R Language Samples

Essential R programming examples for statistical analysis and data science

💻 R Hello World r

🟢 simple

Basic R Hello World program and fundamental syntax examples

⏱️ 15 min 🏷️ r, programming, beginner, statistics, data science
Prerequisites: Basic programming concepts, Understanding of statistical concepts
# R Hello World Examples

# 1. Basic Hello World
print("Hello, World!")

# 2. Hello World with variable
message <- "Hello, World!"
print(message)
cat("Using cat:", message, "\n")

# 3. Hello World with function
say_hello <- function() {
  return("Hello, World!")
}

print(say_hello())

# 4. Hello World with function parameters
greet <- function(name) {
  return(paste("Hello,", name, "!"))
}

print(greet("World"))
print(greet("R"))

# 5. Hello World with default parameter
greet_default <- function(name = "World") {
  return(paste("Hello,", name, "!"))
}

print(greet_default())
print(greet_default("R Programming"))

# 6. Hello World with user input
# Note: readLine() is interactive, so here's a simulation
simulate_input <- function() {
  user_name <- "R User"  # Simulated input
  return(paste("Hello,", user_name, "!"))
}

print(simulate_input())

# 7. Hello World multiple times
for (i in 1:5) {
  print(paste("Hello, World!", i))
}

# 8. Hello World with vector
greetings <- c("Hello", "Bonjour", "Hola", "Ciao", "こんにちは")

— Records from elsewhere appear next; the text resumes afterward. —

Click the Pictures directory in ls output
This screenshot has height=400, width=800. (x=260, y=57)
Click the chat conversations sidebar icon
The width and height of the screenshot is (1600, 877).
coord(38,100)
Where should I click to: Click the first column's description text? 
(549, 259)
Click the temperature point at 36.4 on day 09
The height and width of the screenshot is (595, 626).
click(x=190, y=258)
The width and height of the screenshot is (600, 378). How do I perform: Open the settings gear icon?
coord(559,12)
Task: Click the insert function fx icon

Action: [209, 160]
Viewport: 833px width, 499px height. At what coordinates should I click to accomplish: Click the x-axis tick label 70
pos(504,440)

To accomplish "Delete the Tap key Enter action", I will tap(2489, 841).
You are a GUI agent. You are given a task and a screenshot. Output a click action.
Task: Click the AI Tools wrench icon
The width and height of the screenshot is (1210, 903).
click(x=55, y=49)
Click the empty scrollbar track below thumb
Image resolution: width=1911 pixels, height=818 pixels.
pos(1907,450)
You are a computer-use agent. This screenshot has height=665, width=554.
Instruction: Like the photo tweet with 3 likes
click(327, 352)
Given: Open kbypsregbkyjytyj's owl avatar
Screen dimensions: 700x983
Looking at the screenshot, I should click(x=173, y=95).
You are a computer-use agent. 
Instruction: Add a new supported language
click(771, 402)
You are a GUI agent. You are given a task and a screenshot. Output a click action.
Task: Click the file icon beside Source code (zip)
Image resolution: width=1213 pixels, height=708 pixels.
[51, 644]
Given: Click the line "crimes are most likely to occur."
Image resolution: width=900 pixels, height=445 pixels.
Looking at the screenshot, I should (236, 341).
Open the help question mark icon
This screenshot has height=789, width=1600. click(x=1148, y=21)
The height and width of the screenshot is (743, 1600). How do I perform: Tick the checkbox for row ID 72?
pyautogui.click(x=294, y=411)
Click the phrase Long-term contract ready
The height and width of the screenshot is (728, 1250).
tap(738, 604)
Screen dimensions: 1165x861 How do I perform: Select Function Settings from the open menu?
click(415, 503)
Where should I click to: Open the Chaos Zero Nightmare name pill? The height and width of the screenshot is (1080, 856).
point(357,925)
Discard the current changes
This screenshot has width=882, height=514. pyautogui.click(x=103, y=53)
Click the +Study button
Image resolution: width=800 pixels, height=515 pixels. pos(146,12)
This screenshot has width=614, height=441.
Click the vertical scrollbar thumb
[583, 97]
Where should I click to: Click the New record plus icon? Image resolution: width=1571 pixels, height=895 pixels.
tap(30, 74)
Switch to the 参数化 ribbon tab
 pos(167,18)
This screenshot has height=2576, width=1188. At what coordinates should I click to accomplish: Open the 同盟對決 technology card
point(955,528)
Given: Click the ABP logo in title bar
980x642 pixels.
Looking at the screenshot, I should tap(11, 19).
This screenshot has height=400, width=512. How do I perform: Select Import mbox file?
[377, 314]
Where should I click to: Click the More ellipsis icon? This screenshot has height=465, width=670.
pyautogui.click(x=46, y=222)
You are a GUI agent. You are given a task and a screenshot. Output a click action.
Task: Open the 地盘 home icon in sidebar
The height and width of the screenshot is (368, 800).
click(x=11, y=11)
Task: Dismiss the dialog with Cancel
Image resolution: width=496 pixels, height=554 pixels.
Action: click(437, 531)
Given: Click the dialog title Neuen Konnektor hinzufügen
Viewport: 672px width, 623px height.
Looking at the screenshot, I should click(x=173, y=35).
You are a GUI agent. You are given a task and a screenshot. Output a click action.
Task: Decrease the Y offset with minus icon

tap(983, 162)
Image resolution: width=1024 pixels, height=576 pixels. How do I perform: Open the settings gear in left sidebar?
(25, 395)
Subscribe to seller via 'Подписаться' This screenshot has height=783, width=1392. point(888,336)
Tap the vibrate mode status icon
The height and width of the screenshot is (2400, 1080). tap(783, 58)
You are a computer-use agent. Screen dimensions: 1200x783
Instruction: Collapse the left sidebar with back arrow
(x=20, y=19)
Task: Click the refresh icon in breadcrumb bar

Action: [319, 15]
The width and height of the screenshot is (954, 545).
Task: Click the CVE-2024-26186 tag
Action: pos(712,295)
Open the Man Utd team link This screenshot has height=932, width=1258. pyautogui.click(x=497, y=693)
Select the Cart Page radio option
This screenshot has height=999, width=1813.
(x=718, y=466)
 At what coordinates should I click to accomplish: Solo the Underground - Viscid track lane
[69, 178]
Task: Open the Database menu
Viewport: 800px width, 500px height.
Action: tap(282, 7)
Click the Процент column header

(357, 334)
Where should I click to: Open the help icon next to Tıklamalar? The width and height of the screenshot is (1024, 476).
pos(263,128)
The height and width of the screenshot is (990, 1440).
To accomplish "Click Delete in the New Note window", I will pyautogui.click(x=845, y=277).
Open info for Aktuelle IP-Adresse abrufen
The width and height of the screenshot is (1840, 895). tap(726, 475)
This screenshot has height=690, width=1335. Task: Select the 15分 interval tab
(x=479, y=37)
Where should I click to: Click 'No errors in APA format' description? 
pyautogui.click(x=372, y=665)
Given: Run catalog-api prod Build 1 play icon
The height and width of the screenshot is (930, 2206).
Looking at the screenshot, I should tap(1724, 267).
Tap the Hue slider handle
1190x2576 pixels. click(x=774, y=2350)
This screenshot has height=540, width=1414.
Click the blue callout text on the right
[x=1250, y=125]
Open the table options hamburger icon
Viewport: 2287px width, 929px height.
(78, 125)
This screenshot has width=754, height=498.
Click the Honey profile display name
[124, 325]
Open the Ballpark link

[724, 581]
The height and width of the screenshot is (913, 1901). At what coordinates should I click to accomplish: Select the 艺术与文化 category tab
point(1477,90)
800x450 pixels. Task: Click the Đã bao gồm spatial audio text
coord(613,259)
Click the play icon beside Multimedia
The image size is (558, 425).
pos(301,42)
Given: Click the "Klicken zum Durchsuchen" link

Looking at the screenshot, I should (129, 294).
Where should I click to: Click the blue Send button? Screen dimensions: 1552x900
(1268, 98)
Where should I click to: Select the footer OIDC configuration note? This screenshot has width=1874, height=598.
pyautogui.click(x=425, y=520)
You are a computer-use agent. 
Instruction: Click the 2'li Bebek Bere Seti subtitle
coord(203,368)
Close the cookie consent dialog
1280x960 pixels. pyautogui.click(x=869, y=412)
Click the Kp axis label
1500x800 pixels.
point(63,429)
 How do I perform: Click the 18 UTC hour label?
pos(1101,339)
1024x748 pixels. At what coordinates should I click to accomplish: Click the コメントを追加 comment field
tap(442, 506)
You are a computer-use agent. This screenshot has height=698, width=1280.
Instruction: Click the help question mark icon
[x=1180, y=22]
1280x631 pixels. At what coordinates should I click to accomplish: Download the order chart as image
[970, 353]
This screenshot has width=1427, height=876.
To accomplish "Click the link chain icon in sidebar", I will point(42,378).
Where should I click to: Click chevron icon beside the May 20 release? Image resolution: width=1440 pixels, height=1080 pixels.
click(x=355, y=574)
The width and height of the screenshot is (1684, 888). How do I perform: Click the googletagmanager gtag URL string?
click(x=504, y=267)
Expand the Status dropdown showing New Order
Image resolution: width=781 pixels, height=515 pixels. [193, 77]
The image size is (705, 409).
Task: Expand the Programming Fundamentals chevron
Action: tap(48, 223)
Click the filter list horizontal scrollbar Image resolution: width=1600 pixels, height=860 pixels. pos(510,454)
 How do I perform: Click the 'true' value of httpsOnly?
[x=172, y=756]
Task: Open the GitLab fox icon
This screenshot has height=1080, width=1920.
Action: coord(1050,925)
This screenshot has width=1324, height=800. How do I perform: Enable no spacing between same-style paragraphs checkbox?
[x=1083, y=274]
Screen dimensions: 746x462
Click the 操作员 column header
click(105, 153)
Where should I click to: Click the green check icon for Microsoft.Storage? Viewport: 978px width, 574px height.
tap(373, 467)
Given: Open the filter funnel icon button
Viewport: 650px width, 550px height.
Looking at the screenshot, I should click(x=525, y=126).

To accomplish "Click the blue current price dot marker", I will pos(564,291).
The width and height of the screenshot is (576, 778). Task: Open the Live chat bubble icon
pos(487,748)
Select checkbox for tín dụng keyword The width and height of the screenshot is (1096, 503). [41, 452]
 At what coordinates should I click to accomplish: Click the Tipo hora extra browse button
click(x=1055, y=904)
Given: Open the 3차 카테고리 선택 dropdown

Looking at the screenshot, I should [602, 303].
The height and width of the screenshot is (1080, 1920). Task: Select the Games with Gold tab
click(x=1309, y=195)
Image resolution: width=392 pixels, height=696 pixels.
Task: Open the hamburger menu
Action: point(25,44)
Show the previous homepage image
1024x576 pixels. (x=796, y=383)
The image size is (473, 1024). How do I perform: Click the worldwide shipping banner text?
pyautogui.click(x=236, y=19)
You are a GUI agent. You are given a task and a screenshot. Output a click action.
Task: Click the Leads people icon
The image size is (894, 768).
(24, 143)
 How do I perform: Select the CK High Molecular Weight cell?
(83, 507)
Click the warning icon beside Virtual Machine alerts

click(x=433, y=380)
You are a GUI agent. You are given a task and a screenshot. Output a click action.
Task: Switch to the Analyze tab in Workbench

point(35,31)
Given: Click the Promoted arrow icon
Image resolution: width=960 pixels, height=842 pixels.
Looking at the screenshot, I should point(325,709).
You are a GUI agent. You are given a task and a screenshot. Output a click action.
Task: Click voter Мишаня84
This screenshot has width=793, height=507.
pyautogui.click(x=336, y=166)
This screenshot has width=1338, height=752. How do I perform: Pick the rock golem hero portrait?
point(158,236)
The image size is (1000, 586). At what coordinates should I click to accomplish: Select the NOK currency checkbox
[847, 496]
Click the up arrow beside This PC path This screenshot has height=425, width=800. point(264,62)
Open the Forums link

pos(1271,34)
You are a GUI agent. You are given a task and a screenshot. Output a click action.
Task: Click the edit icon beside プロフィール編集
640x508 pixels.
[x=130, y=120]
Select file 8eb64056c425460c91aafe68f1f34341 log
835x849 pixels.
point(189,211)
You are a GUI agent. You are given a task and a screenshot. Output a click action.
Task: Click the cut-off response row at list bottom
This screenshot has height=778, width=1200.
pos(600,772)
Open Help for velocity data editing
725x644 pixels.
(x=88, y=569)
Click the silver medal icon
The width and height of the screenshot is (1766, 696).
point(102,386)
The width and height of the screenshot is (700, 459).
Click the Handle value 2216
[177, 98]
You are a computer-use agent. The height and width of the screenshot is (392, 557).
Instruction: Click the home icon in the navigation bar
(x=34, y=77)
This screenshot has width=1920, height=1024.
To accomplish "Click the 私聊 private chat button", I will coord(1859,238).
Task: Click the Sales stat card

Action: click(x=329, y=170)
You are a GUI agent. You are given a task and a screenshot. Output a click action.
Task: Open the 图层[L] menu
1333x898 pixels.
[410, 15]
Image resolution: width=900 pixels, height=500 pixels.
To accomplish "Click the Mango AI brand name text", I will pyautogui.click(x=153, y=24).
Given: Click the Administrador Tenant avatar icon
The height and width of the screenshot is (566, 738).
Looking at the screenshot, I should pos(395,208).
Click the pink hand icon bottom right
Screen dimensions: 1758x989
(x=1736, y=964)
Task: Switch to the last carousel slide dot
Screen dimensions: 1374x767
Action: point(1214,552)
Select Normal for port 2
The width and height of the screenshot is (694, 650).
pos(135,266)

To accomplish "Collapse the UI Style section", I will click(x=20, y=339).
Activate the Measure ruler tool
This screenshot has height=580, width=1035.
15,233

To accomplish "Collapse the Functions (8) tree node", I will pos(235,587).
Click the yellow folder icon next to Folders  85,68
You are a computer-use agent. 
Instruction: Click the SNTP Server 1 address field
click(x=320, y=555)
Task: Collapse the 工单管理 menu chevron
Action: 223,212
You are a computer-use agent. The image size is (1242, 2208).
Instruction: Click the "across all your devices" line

for (greeting in greetings) {
  print(paste(greeting, "World!"))
}

# 9. Hello World with list
greetings_list <- list(
  english = "Hello",
  spanish = "Hola",
  french = "Bonjour",
  german = "Hallo",
  japanese = "こんにちは"
)

for (lang in names(greetings_list)) {
  print(paste(greetings_list[[lang]], "World! (", lang, ")"))
}

# 10. Hello World with data frame
hello_data <- data.frame(
  language = c("English", "Spanish", "French", "German"),
  greeting = c("Hello", "Hola", "Bonjour", "Hallo"),
  stringsAsFactors = FALSE
)

print(hello_data)
print(paste(hello_data$greeting, "World!"))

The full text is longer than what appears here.